Peripheral Nerve Stimulation (PNS)
The Dantec Keypoint electroneuromyography device (Natus Medical Inc., USA) and surface electrodes utilized for MEP recordings were used to determine mean latency, amplitude, and persistence of F-waves. For this purpose, 10 responses to 0.2-ms pulses at supramaximal intensity were recorded from the same muscles as in MEP measurements in each subject. PNS intensity used for PAS was defined for each participant individually as the minimum intensity inducing F-responses to single 1-ms pulses (14, 16).

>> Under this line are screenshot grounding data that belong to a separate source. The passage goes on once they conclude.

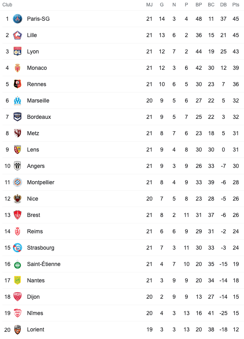The image size is (244, 339).
Task: Click the Lille club logo
Action: click(18, 35)
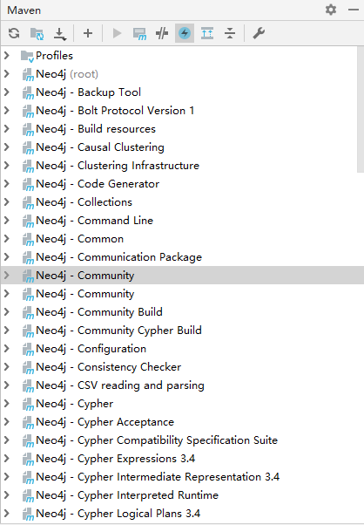
Task: Generate sources and update folders icon
Action: coord(37,33)
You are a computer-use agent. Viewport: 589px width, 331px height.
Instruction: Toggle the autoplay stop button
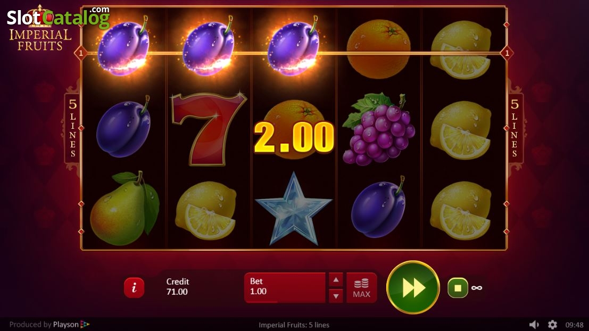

During PAS, 100-Hz PNS trains (1-ms square pulses, 6 pulses per train, train duration 100 ms) (15) were delivered using the Keypoint device and surface electrodes. For the gluteal nerve stimulation, the electrode placement was determined by an anatomical landmark centered at the ischial tuberosity (26). To ensure appropriate gluteal nerve stimulation, a tape roll (45 × 25 mm) was attached on top of the electrodes and the patient sat on it pressing the electrodes toward the nerve. For the femoral nerve stimulation, crossing of the inguinal crease and femoral artery, located along the course of the femoral nerve, was selected for electrode placement (27). Constant pressure was manually applied to the electrodes to ensure femoral nerve activation. The tibial nerve was stimulated behind the medial malleolus. The peroneal nerve was stimulated at the ankle.
Paired Associative Stimulation (PAS)
In all PAS sessions, TMS intensity was 100% of stimulator output (SO) and PNS intensity was defined individually for each peripheral nerve. The conduction times for lower motor neurons and upper motor neurons were estimated individually for each hotspot-nerve pair by measuring the minimum F latency and average MEP latency. ISI between TMS and PNS were calculated using the formula F-latency minus MEP latency (13) to coincide with the induced neuronal volleys at the level of the lumbar spinal cord. Thus, ISI was individually adjusted and varied between participants, depending on their physiological measures and the extent and location of the injury. A positive ISI indicates that PNS precedes TMS; a negative ISI indicates that TMS precedes PNS. For PAS, the participants were seated in a comfortable chair (14, 16). One PAS session consisted of stimulations of 4 to 6 hotspot-nerve pairs delivered in a pseudo-random order (20 min or 240 TMS-PNS pairs, see Table 2 for stimulated nerves and stimulation time per patient). The participants were instructed to plantarflex the ankle and slightly flex the knee during tibial nerve stimulation (10 min per movement), dorsiflex the ankle during peroneal nerve stimulation, slightly flex the hip and extend the knee (10 min per movement) during femoral nerve stimulation, and slightly extend the hip (by pressing the whole leg down in sitting position) and abduct the hip during gluteal nerve stimulation (10 min per movement).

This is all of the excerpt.